GRO-Warren is no more.
At the tender age of not-quite 3, it succumb to financial malnutrition and general malaise.
And yet, one could argue that GRO-Warren was the victim of a protracted stillbirth. From the first trickled news of its conception, throughout its sometimes contentious, sometimes mysterious life, it was an organization founded on the best principles but constructed of shaky alliances.
Austensibly a means to carry on the work of the nearly bankrupt Warren Main Street Program, GRO-Warren was created weeks or months before its official birth announcement in late January 2009. It would be a public-private partnership involving the City of Warren and the Pennslvania Alliance for Cooperative Innovation. It would receive funding from both as well as money from the administration of state and federal grants.
Its work would be to promote and develop Warren's downtown, continue Streetscape (which had begun a couple years before) and act essentially as the city's economic development arm. It would also do the bidding of its private partner, the PACI.
And that, we believe, was its Achilles heel.
Throughout its life, it was difficult to tell where the public left off and the private began. Over a span of several months there were announcements of grand plans, of universities and arts centers, of a hotel and conference center and more. The grand plans evaporated into the ether, and the credibility of GRO-Warren faded with them.

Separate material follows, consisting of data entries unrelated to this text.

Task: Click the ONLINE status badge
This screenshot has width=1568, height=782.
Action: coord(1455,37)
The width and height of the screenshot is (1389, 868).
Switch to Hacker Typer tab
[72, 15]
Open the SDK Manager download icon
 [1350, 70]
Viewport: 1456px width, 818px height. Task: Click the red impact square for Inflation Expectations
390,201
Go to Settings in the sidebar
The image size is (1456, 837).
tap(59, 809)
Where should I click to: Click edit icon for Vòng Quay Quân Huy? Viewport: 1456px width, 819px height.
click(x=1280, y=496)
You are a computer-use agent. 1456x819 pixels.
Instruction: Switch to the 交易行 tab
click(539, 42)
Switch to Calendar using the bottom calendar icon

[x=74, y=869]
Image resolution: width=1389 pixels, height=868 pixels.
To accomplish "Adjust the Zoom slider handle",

The arts center and its companion black windows project went belly-up, leaving Liberty Street with a boarded-up facade and the city with an embarrassing bailout.
GRO-Warren was a noble but failed experiment for a city anxious to improve.
Should Warren give up? Absolutely not. But, it should learn from the GRO-Warren gambit and not make the same mistake twice. Public-private partnerships are fraught with potential hazards.
Warren needs an economic development arm. It can be public. It can be private. It should not be both.